Although the pulmonologist had repeatedly advised Multop to go to the emergency room if her condition worsened, she was reluctant to do so. She said she didn’t want to sit in an ER for hours, as she had with her daughters when they were young, and was fearful of hospital-acquired infections.

On May 21, while sitting in the pulmonologist’s exam room with her husband, Ridge, Multop vomited, then collapsed. The doctor summoned 911 and an ambulance rushed her to Inova Alexandria Hospital, where doctors saved her life.

Solution

Multop was suffering from cardiogenic shock, a condition with a 50% mortality rate. Cardiogenic shock is typically caused by a major heart attack or the most severe form of heart failure, also known as congestive heart failure. Shock occurs when the heart cannot pump enough blood for the body’s needs.

Doctors quickly ruled out a heart attack and determined that Multop’s problem was advanced heart failure. Her heart probably had been failing for many months, the result of cardiomyopathy, which impairs the heart’s ability to function. The problem was not centered in her lungs.

Alexandria doctors stabilized her and she was flown to Inova Fairfax Hospital, where she spent nearly two weeks. There she learned that her relentless cough, fatigue, severe shortness of breath, chest pain, and excess fluid were all signs of a failing heart.

“Lung disease and heart disease are frequently confused,” said Mitchell Psotka, an advanced heart failure and transplant cardiologist at Inova Fairfax and part of the team that treated Multop. “These organs interact all the time.”

Psotka said it is not unusual to see a patient diagnosed with lung disease who is actually suffering from a cardiac problem.

“When heart failure is in its earlier stages, it is commonly missed,” he said. One reason is that the condition often develops gradually but insidiously. And a telltale symptom — shortness of breath — can be caused by a wide range of conditions including obesity and nasal congestion, he noted.

Did Multop ever have lung disease? That’s unclear, Psotka said. “She definitely had some lung damage, but that could be from chronic heart failure.”

“I think her lung doctor did the appropriate thing, which is to have a cardiologist evaluate her,” he added. An echocardiogram can show heart failure; it’s not clear why Multop’s was missed.

Multop lacked some of the usual risk factors for heart failure, including hypertension or diabetes. Nor did she have swollen ankles, a sign often used to detect or monitor the condition. (In her case, fluid was accumulating in her chest.) Doctors aren’t sure what caused her cardiomyopathy, Psotka said, but suspect the cause might be genetic.

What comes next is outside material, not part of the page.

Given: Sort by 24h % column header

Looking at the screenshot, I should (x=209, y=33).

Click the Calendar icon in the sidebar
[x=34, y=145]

Multop says she remains troubled that none of the doctors she saw seemed to question the initial diagnosis of lung disease or looked for other explanations after she did not get better.

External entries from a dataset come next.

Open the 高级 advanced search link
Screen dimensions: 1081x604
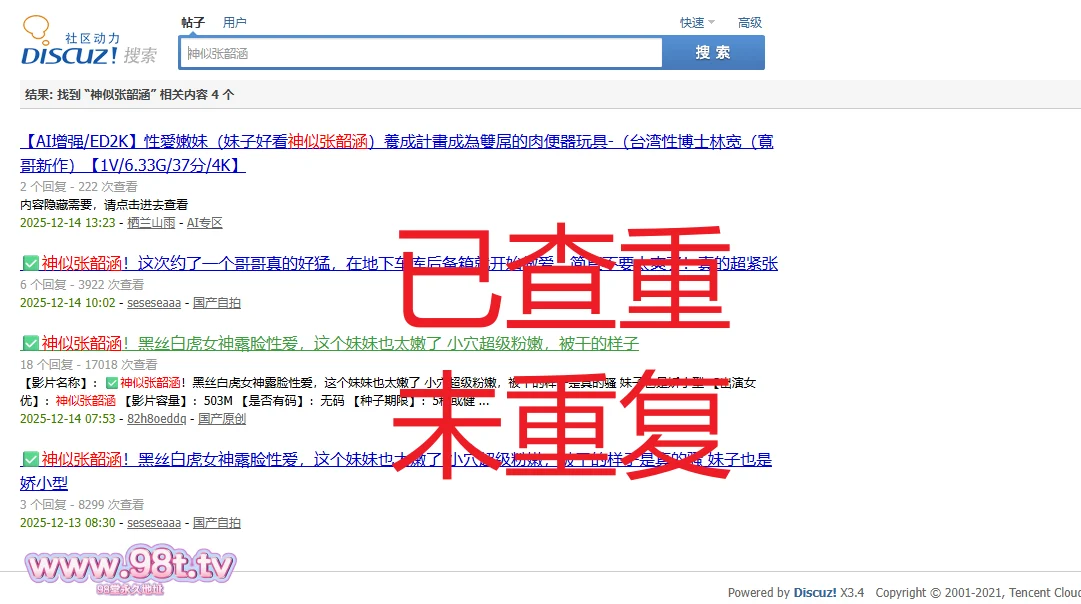coord(750,22)
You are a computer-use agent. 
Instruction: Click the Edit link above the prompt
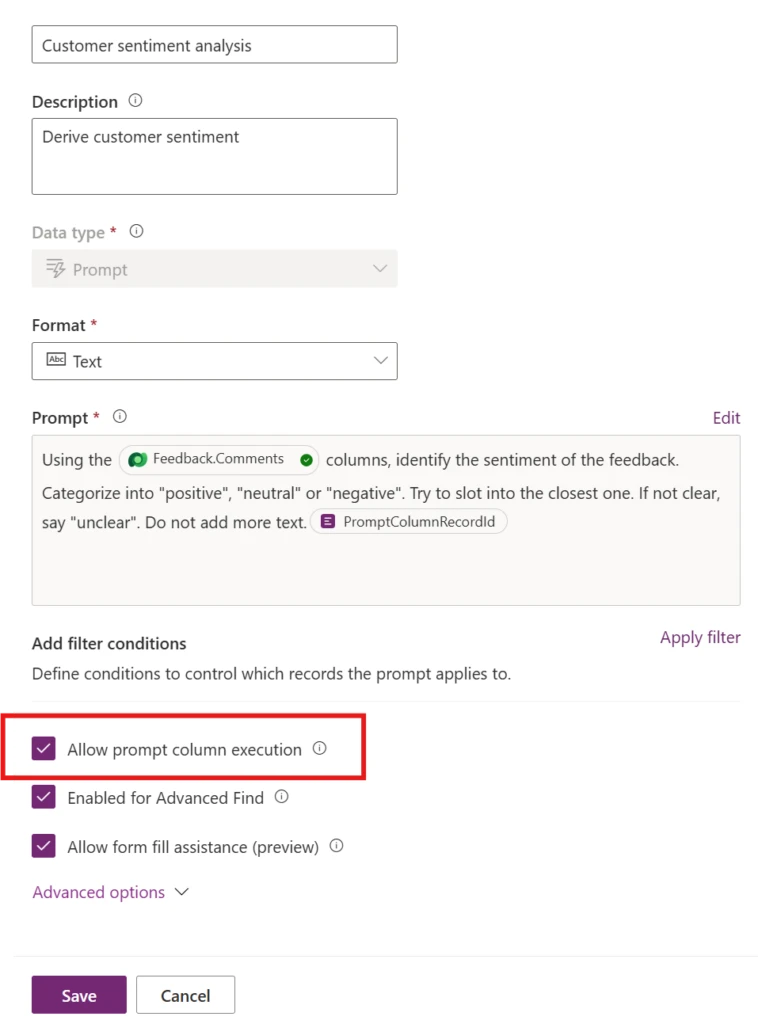[726, 418]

“I just think they got lungs in their heads,” she said, and “that became the explanation for everything.”

Such mistakes are common and can be fatal. Diagnostic errors, studies have found, are likely to affect everyone at least once in their lifetime and have been estimated to result in the deaths of as many as 80,000 hospitalized Americans annually.

In Multop’s case, an accurate diagnosis was only the beginning.

Because her heart proved to be too badly damaged to function, she spent nearly seven weeks at Inova Fairfax last year, culminating in a heart transplant performed Oct 5.

“I’m so insanely grateful that I got a heart transplant when I needed it,” Multop said. She says she feels much stronger, and is able to work out with a personal trainer, but has less endurance than she did previously.

Psotka said Multop’s experience underscores an important lesson for both doctors and patients: “If things do not get better with the current treatment strategy, it may be that the correct disease is not being treated.”